Exercise goal | Reproduce the listing that follows, unchanged and complete.

Supplied material |
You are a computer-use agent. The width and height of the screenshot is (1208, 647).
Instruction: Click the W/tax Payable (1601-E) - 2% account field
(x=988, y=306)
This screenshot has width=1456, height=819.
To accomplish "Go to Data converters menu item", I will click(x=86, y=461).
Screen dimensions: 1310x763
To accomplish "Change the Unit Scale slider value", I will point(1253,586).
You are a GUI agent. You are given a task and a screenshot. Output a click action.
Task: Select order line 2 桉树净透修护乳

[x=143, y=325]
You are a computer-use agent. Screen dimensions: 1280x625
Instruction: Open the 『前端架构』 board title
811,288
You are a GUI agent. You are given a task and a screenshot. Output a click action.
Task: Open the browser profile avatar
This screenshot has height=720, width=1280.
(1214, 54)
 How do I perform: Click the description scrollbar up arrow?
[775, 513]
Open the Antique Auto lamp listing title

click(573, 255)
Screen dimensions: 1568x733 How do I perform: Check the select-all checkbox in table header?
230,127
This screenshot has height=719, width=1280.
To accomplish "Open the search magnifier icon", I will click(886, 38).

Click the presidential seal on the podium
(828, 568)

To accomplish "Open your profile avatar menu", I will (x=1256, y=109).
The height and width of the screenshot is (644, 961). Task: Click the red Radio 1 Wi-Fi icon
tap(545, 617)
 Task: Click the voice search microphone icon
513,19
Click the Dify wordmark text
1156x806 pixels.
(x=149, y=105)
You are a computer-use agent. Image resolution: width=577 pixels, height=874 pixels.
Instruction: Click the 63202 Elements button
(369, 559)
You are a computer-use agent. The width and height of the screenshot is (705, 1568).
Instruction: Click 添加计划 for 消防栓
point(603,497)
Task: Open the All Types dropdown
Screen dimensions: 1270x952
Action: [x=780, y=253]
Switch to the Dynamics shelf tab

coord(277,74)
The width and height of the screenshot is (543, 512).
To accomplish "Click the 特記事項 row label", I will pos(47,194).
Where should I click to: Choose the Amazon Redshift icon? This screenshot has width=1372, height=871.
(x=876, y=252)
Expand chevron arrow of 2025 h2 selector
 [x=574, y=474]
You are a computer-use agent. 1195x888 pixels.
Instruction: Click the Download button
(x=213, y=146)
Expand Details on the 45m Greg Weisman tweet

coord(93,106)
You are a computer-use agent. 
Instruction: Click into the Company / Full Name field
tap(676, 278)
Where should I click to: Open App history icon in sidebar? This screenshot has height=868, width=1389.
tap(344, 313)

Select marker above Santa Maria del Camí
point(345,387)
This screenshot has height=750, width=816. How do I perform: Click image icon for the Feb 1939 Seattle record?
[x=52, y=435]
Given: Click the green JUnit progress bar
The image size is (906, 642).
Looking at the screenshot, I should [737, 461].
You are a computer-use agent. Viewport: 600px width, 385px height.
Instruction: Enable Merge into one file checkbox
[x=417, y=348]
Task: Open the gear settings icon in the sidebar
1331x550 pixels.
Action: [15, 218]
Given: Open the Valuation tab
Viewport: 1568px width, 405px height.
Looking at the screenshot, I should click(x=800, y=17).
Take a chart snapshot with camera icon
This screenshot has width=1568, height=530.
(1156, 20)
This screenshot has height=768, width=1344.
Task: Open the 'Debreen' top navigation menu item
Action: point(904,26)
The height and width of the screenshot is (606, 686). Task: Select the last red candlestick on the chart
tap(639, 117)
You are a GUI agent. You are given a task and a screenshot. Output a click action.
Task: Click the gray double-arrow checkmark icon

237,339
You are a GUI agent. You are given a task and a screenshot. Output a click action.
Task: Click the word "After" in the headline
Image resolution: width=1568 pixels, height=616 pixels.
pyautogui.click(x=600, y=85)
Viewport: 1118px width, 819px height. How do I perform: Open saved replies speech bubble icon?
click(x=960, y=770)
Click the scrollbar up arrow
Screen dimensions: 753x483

Finished exercise |
You are a computer-use agent. The width and height of the screenshot is (1208, 647).
Instruction: Click the W/tax Payable (1601-E) - 2% account field
(x=988, y=306)
This screenshot has width=1456, height=819.
To accomplish "Go to Data converters menu item", I will click(x=86, y=461).
Screen dimensions: 1310x763
To accomplish "Change the Unit Scale slider value", I will point(1253,586).
You are a GUI agent. You are given a task and a screenshot. Output a click action.
Task: Select order line 2 桉树净透修护乳

[x=143, y=325]
You are a computer-use agent. Screen dimensions: 1280x625
Instruction: Open the 『前端架构』 board title
811,288
You are a GUI agent. You are given a task and a screenshot. Output a click action.
Task: Open the browser profile avatar
This screenshot has height=720, width=1280.
(1214, 54)
 How do I perform: Click the description scrollbar up arrow?
[775, 513]
Open the Antique Auto lamp listing title

click(573, 255)
Screen dimensions: 1568x733 How do I perform: Check the select-all checkbox in table header?
230,127
This screenshot has height=719, width=1280.
To accomplish "Open the search magnifier icon", I will click(886, 38).

Click the presidential seal on the podium
(828, 568)

To accomplish "Open your profile avatar menu", I will (x=1256, y=109).
The height and width of the screenshot is (644, 961). Task: Click the red Radio 1 Wi-Fi icon
tap(545, 617)
 Task: Click the voice search microphone icon
513,19
Click the Dify wordmark text
1156x806 pixels.
(x=149, y=105)
You are a computer-use agent. Image resolution: width=577 pixels, height=874 pixels.
Instruction: Click the 63202 Elements button
(369, 559)
You are a computer-use agent. The width and height of the screenshot is (705, 1568).
Instruction: Click 添加计划 for 消防栓
point(603,497)
Task: Open the All Types dropdown
Screen dimensions: 1270x952
Action: [x=780, y=253]
Switch to the Dynamics shelf tab

coord(277,74)
The width and height of the screenshot is (543, 512).
To accomplish "Click the 特記事項 row label", I will pos(47,194).
Where should I click to: Choose the Amazon Redshift icon? This screenshot has width=1372, height=871.
(x=876, y=252)
Expand chevron arrow of 2025 h2 selector
 [x=574, y=474]
You are a computer-use agent. 1195x888 pixels.
Instruction: Click the Download button
(x=213, y=146)
Expand Details on the 45m Greg Weisman tweet

coord(93,106)
You are a computer-use agent. 
Instruction: Click into the Company / Full Name field
tap(676, 278)
Where should I click to: Open App history icon in sidebar? This screenshot has height=868, width=1389.
tap(344, 313)

Select marker above Santa Maria del Camí
point(345,387)
This screenshot has height=750, width=816. How do I perform: Click image icon for the Feb 1939 Seattle record?
[x=52, y=435]
Given: Click the green JUnit progress bar
The image size is (906, 642).
Looking at the screenshot, I should [737, 461].
You are a computer-use agent. Viewport: 600px width, 385px height.
Instruction: Enable Merge into one file checkbox
[x=417, y=348]
Task: Open the gear settings icon in the sidebar
1331x550 pixels.
Action: [15, 218]
Given: Open the Valuation tab
Viewport: 1568px width, 405px height.
Looking at the screenshot, I should click(x=800, y=17).
Take a chart snapshot with camera icon
This screenshot has width=1568, height=530.
(1156, 20)
This screenshot has height=768, width=1344.
Task: Open the 'Debreen' top navigation menu item
Action: point(904,26)
The height and width of the screenshot is (606, 686). Task: Select the last red candlestick on the chart
tap(639, 117)
You are a GUI agent. You are given a task and a screenshot. Output a click action.
Task: Click the gray double-arrow checkmark icon

237,339
You are a GUI agent. You are given a task and a screenshot. Output a click action.
Task: Click the word "After" in the headline
Image resolution: width=1568 pixels, height=616 pixels.
pyautogui.click(x=600, y=85)
Viewport: 1118px width, 819px height. How do I perform: Open saved replies speech bubble icon?
click(x=960, y=770)
Click the scrollbar up arrow
Screen dimensions: 753x483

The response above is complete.